I hate it. I hate it all! I hate that my Jewish friends are walking through this world right now feeling a heightened sense of unsafety. I hate that my Muslim friends are walking through this world right now feeling the same way as this war excites hate crimes and sentiments of islamophobia and antisemitism. It’s awful. Fucking awful! But the worst is seeing the dehumanization of people that is always the tactic to justify the killing of innocent lives. I denounce it with every fiber of my being.
So, I won’t go any further into my thoughts here, but please know my door is always open. I will never be the one who has it all figured out, but I will always sit in the room with you as you rumble with your own answers.

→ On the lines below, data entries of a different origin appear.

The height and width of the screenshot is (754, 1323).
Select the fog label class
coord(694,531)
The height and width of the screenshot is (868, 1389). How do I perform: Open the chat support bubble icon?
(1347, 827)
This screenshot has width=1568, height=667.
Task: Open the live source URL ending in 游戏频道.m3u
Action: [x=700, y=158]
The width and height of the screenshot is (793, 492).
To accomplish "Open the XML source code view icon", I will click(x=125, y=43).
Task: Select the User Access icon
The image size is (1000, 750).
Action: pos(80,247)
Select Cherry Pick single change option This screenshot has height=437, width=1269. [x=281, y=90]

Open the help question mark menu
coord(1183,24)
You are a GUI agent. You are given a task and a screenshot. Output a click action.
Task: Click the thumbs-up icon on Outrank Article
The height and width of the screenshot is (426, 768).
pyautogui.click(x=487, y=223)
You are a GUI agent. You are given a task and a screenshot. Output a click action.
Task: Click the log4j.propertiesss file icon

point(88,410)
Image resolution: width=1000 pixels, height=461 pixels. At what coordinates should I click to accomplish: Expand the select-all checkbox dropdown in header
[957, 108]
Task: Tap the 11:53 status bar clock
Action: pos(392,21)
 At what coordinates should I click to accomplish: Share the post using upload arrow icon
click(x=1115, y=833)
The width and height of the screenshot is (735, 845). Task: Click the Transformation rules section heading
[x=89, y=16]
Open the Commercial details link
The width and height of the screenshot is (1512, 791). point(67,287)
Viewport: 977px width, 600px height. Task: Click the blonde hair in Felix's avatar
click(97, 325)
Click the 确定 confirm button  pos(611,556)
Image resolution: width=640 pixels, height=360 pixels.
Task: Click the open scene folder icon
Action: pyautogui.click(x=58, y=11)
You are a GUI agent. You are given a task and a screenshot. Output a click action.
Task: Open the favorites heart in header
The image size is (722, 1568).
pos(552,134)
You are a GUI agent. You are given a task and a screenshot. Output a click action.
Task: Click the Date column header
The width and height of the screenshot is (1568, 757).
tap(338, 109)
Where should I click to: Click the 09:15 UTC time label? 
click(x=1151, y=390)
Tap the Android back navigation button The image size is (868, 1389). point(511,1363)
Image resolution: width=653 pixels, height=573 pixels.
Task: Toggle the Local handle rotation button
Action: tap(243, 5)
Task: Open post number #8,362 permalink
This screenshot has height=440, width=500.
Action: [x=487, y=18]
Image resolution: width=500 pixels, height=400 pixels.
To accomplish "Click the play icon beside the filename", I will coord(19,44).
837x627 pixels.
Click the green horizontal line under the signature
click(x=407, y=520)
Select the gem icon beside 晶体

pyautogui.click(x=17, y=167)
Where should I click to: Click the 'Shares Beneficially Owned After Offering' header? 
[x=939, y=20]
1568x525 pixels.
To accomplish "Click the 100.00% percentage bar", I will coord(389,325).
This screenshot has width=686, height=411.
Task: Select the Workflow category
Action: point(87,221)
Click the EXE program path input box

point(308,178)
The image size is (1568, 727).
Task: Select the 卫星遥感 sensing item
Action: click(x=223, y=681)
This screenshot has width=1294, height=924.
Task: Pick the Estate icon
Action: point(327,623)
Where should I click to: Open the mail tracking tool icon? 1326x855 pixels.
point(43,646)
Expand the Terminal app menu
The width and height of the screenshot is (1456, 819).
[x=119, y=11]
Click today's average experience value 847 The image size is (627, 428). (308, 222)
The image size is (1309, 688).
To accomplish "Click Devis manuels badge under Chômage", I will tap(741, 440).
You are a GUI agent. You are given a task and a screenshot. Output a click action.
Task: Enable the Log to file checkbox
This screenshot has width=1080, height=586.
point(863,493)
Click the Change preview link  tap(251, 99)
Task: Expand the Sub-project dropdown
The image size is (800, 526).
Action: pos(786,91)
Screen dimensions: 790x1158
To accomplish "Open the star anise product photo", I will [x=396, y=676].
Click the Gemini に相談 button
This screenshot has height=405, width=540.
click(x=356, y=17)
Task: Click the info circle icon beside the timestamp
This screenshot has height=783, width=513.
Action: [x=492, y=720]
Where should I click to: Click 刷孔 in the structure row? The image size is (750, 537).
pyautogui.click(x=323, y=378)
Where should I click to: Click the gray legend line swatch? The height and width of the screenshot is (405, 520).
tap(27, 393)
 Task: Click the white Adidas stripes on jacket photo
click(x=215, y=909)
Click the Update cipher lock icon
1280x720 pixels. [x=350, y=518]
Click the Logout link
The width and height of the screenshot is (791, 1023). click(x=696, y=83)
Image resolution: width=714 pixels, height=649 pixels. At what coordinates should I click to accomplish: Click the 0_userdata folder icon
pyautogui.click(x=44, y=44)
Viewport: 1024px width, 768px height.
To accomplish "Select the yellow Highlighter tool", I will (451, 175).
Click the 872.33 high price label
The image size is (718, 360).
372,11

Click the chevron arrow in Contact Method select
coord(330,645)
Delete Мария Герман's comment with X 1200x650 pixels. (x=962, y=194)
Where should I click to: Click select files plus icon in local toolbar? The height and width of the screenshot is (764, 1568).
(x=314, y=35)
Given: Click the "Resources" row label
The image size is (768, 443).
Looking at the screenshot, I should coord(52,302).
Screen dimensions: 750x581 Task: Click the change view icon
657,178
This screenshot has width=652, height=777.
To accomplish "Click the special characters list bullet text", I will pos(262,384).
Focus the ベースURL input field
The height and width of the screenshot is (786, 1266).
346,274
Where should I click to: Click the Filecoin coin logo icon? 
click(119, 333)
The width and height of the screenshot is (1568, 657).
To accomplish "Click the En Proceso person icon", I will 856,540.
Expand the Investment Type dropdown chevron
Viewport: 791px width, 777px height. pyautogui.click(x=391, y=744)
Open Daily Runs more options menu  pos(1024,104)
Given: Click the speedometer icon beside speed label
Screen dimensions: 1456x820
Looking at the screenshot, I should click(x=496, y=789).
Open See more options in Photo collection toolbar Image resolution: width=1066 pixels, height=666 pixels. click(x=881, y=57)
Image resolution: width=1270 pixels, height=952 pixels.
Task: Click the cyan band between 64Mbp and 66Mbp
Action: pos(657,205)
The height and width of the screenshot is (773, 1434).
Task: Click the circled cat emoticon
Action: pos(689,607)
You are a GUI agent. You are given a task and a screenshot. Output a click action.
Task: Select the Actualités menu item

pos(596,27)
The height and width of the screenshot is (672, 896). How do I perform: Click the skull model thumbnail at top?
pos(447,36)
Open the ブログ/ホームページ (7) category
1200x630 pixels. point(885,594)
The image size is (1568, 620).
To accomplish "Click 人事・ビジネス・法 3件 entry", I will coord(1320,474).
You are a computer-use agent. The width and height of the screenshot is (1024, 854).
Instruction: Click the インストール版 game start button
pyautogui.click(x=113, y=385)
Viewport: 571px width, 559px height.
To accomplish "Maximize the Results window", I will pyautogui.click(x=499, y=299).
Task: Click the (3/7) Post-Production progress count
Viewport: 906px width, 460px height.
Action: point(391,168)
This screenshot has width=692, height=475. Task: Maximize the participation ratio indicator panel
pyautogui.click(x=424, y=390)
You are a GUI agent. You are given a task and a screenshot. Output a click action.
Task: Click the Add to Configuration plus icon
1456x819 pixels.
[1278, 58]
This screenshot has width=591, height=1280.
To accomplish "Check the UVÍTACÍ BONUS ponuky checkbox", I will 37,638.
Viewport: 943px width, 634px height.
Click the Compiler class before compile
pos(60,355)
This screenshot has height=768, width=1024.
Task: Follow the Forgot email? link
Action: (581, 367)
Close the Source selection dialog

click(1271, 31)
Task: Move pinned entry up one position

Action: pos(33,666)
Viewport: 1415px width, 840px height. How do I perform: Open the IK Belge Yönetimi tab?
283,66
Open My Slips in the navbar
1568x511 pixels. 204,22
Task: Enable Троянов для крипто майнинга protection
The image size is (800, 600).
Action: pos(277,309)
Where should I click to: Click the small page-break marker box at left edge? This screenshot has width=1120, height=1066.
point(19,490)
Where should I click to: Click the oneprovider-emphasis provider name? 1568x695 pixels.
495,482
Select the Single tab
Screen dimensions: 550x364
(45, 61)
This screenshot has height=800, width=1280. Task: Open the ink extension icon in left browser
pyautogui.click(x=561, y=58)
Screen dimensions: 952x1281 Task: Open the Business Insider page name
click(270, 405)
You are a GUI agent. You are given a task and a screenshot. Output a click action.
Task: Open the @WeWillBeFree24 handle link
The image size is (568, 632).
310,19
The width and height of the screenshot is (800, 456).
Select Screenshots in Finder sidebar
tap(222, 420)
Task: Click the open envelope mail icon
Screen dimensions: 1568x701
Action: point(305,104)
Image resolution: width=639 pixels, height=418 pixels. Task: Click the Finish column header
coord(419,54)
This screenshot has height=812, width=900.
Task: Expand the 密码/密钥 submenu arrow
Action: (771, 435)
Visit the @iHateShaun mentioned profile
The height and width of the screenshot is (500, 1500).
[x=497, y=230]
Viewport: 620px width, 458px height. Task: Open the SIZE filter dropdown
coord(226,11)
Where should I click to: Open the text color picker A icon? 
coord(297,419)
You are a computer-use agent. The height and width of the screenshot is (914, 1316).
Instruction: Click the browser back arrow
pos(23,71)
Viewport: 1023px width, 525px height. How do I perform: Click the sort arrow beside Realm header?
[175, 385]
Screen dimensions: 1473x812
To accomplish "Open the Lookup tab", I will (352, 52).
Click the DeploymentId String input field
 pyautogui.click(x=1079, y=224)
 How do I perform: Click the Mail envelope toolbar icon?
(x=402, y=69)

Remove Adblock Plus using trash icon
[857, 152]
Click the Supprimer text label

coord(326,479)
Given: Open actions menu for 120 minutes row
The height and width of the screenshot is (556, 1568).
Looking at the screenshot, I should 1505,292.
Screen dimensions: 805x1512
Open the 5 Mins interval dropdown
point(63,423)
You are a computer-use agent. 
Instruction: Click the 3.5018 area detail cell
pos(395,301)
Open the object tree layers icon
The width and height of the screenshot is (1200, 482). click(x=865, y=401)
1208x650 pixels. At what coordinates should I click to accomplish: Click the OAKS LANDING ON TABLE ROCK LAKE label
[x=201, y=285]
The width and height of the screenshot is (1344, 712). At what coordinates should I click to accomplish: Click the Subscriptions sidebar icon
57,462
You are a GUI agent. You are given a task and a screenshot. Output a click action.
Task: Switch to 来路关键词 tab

Now that we have some foundational pieces here together, how in the world do we lead our businesses through a humanitarian crisis? What’s the right protocol?
First off, there is no “right” anything. There will be people who pause their marketing because that feels right for them and sometimes that’s an appropriate response. There will be people who carry on as business as usual and not address current events because of a fear of getting it wrong.
What I’ll share is as business owners, we have three core responsibilities –
My first step during times like these is checking in with my clients. I open my coaching calls by asking how everyone is doing and affirming that I’m here for additional processing as my capacity allows. On my client intake form, there’s also a place where community members can add any specific identities that are important to them, which can help alert me to check in with them specifically.
One thing that stops a lot of us from bringing things into the room is the fear that we’ll open ourselves to discourse we’re not prepared to hold space for or by bringing something to the surface, it will open up something vulnerable when in reality, it’s naming a vulnerability that is already being felt.
When the grocery store shooting in Buffalo, NY happened, for instance, I made a post in my client community denouncing it and also normalizing this isn’t business as usual. I had a client whose black brother was just shopping in that store a week prior. She needed this to be named even though I didn’t have all the details of her lived experience and what she was personally going through with how close this hit to home.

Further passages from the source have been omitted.